His parents were James Smith (1841-1909) and Amy McLellan Oliphant (1852-1932). They had 5 sons, including Allan; and 2 daughters.

He married Violet Russell (1874-1931) in 1902 in Hampshire, England. They had a son and a daughter.

==Death==

He died at Catherine Lodge, Inveresk; noted as after a short illness.

His estate on death was valued at £63,524. He left £100 to each servant that was in his employment for ten years and "failing issue who shall attain an interest", left the ultimate residue of his property to Loretto School.

A memorial of a clock and tablet was first erected to Smith at the school.

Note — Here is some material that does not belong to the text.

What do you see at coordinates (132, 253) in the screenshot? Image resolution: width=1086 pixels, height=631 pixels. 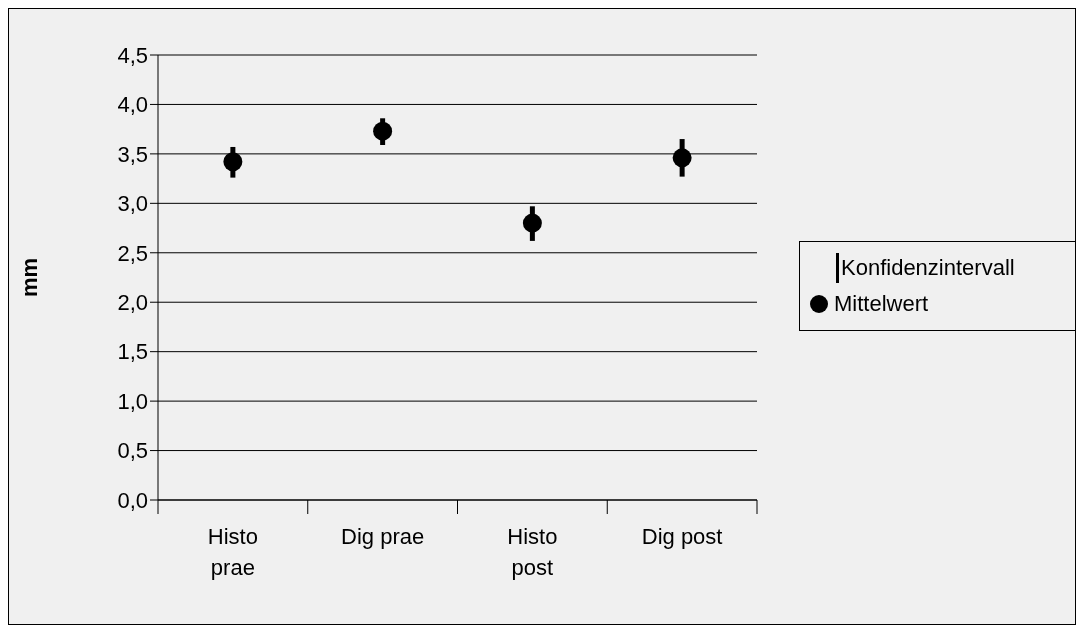 I see `y-tick-label: 2,5` at bounding box center [132, 253]. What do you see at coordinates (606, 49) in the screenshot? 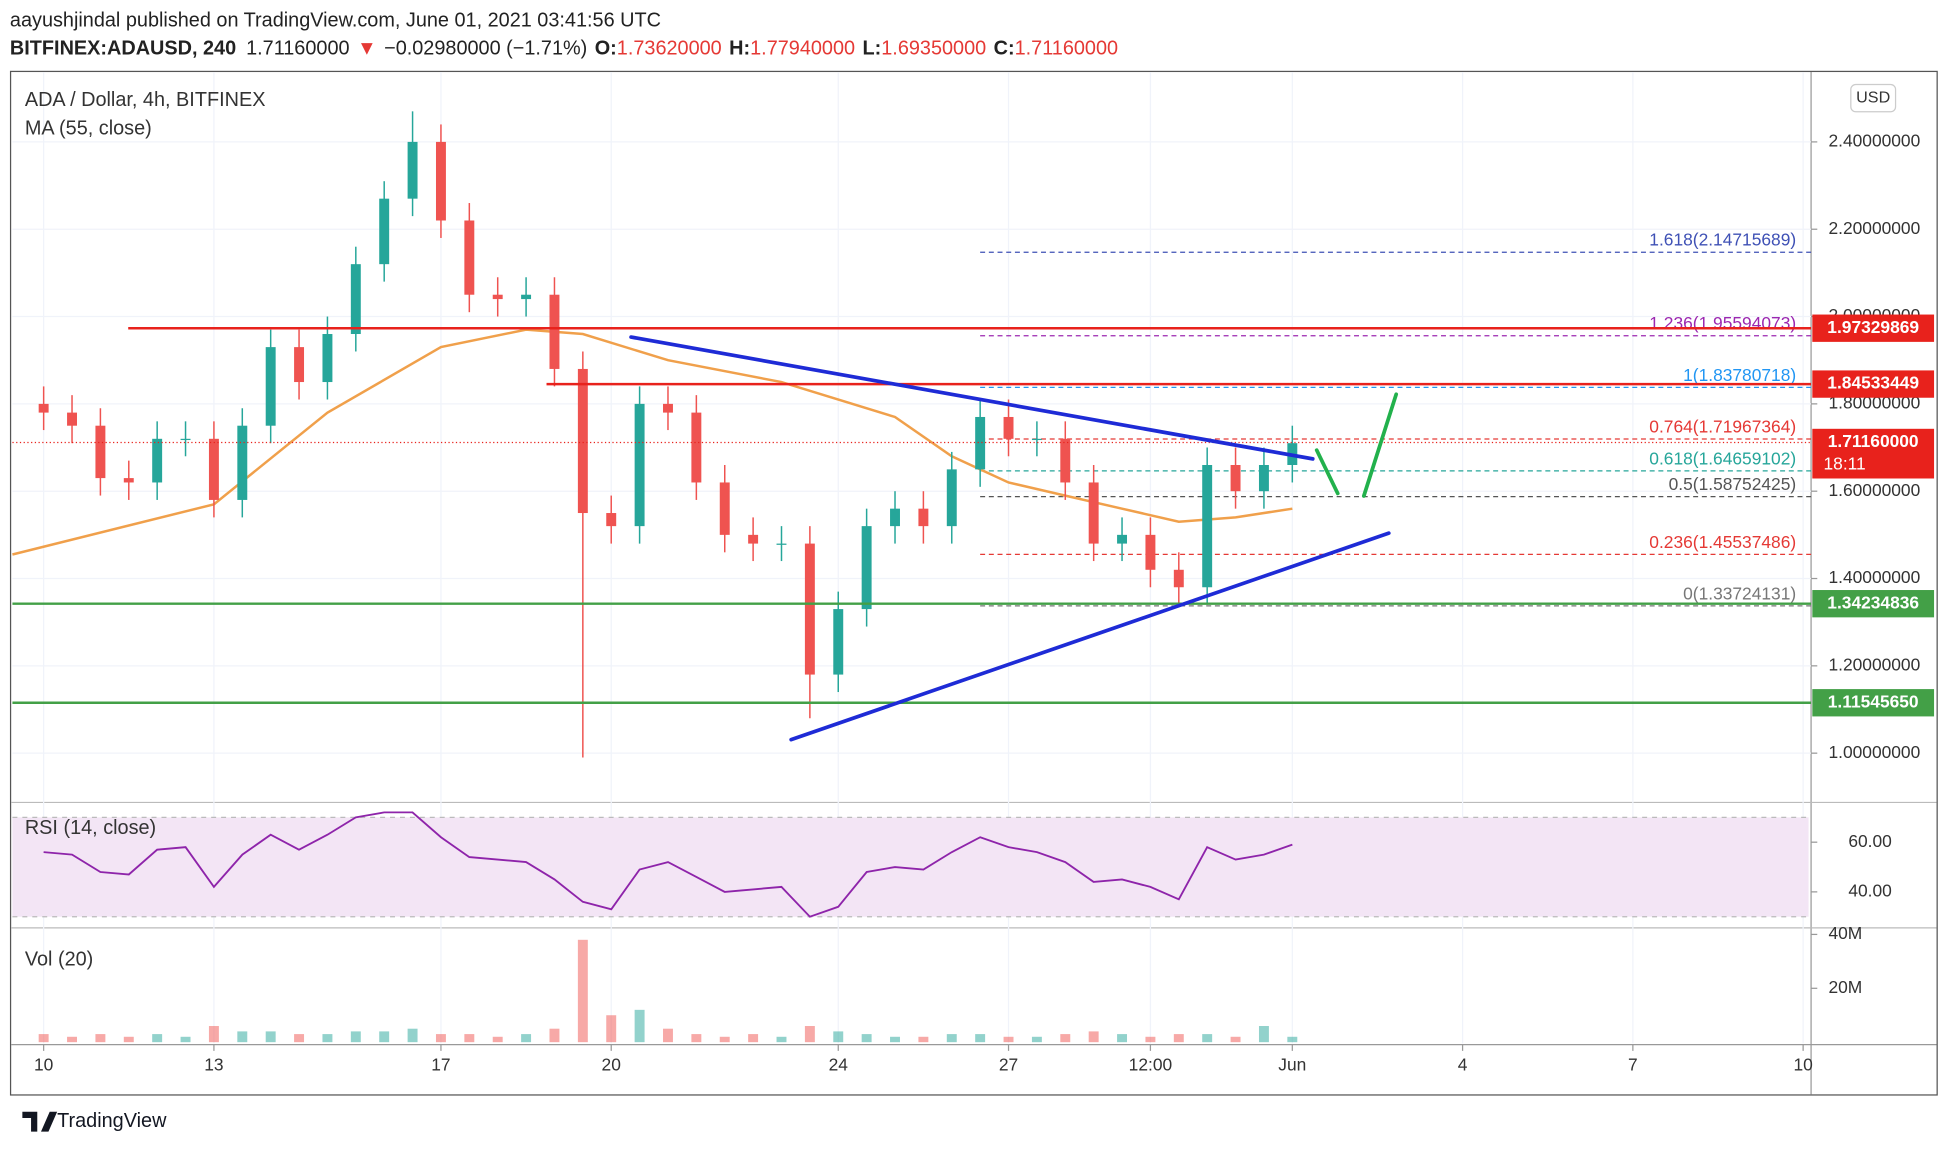
I see `o-label: O:` at bounding box center [606, 49].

Loretto School later erected another memorial to him and his brother in law Charles Russell. The Musselburgh News of 9 March 1928:

A new memorial has been erected by Loretto School in memory of the late headmaster, Mr Allan Ramsay Smith. B.A. (Oxon.). It takes the form of a two leaf door of oak, installed at the west end of the school chapel, and is very much in keeping with this old and picturesque edifice. Two inscribed panels are displayed on the inside of the memorial. They read "To the glory of God and in memory of Allan Ramsay Smith, headmaster here 1908 till his death in the service of the school, March 1926" — "and of his friend and brother Charles Russell, O.L., Indian Education Service, captain. 3rd Gurkha Rifles, who fell in action within sight of Jerusalem. November 1917." Captain Russell, who was a son of Lady Russell, was the brother-in-law of Mr Smith. The outside of the door is a mass of beautiful carvings, thistles, roses, lilies. etc. all being portrayed. An exquisitely carved atone tablet placed on the dovecots in the orchard was the first memorial to the late school headmaster.